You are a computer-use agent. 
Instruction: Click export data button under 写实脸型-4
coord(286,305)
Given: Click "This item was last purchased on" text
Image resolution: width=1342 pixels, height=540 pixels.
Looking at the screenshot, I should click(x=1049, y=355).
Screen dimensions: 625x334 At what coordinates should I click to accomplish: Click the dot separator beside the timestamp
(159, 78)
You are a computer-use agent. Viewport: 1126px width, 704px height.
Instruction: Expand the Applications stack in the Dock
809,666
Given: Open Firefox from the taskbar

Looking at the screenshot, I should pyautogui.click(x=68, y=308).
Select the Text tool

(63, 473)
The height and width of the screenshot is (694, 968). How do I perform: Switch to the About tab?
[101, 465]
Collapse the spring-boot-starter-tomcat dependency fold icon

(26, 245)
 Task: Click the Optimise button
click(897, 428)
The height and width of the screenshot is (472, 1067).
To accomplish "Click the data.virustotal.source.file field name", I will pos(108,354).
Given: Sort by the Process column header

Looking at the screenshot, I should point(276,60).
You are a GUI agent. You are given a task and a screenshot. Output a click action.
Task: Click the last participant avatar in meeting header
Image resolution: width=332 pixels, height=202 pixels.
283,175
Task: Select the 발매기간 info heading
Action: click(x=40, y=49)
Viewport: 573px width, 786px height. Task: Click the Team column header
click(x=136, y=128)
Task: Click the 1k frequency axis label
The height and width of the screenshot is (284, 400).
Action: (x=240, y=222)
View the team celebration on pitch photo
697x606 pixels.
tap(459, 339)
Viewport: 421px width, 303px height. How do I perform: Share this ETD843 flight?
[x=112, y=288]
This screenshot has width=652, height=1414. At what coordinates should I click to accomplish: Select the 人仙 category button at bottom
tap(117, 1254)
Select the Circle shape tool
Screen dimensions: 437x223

Aim of the task ▸
If a line in the data above contains the string "agent", count it; then state only the total.

Response area ▸
3